Si FITRAM dispone de declaraciones, evaluaciones, decisiones sobre abstención o mecanismos de separación funcional, debe aportarlos. También debería explicar cómo gestionó el riesgo de que el primer paquete condicionara las futuras contrataciones tecnológicas. El silencio documental no es una política de gestión de conflictos de interés.

6. Cada uno es hijo de sus obras

Cervantes pone en boca de don Quijote una expresión especialmente pertinente: «cada uno es hijo de sus obras». En la Administración pública ocurre algo parecido. No se trata de especular sobre intenciones, sino de examinar actuaciones y los documentos que permiten reconstruirlas.

FITRAM debe explicar si conocía formalmente la participación profesional anterior, si fue declarada y si evaluó el posible conflicto. También debe aclarar qué información de la iniciativa privada de 2021 utilizó posteriormente y cómo preservó la competencia en la estructuración tecnológica del proyecto.

Pero la cuestión ya no depende únicamente de FITRAM. La impugnación presentada por el ingeniero Mariano Germán ha situado el procedimiento ante la Dirección General de Contrataciones Públicas. Corresponde ahora a la DGCP examinar las garantías de imparcialidad, igualdad de trato y competencia.

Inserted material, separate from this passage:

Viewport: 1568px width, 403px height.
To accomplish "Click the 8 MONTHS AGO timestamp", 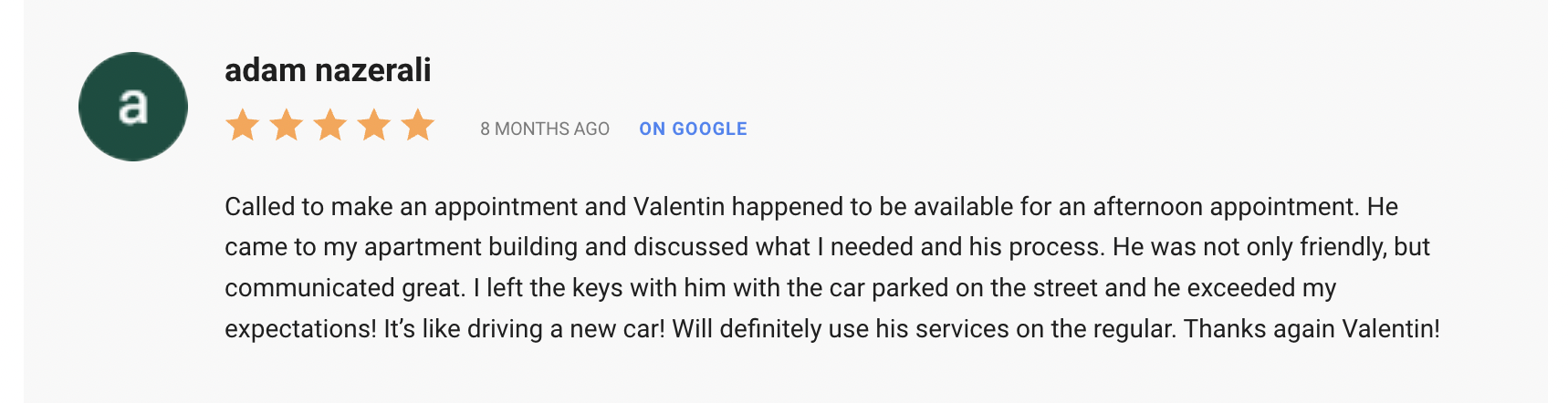I will [545, 129].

Carlos Pimentel no es responsable de la continuidad funcional descrita ni del diseño inicial de estos proyectos. Su responsabilidad es otra: dirige el órgano rector que debe determinar si FITRAM identificó y gestionó adecuadamente estos riesgos y si su acumulación afecta a la integridad del procedimiento.

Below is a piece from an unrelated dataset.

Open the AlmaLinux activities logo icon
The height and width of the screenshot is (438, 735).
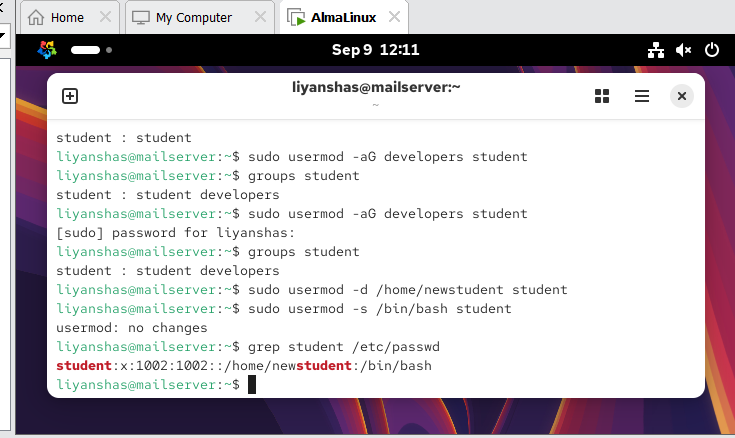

La DGCP debe decidir si puede validar una contratación de esta magnitud sin esclarecer la relación entre la iniciativa privada de 2021, la posterior dirección pública de los monorrieles de Santiago y Santo Domingo y un esquema contractual capaz de condicionar desde la obra civil los futuros suministros tecnológicos.

Porque el conflicto de interés no empieza cuando se demuestra la corrupción, ni la falta de competencia cuando se adjudica el segundo contrato. Ambos riesgos pueden haber comenzado mucho antes: cuando las decisiones del primero dejaron demasiado poco por decidir en el segundo.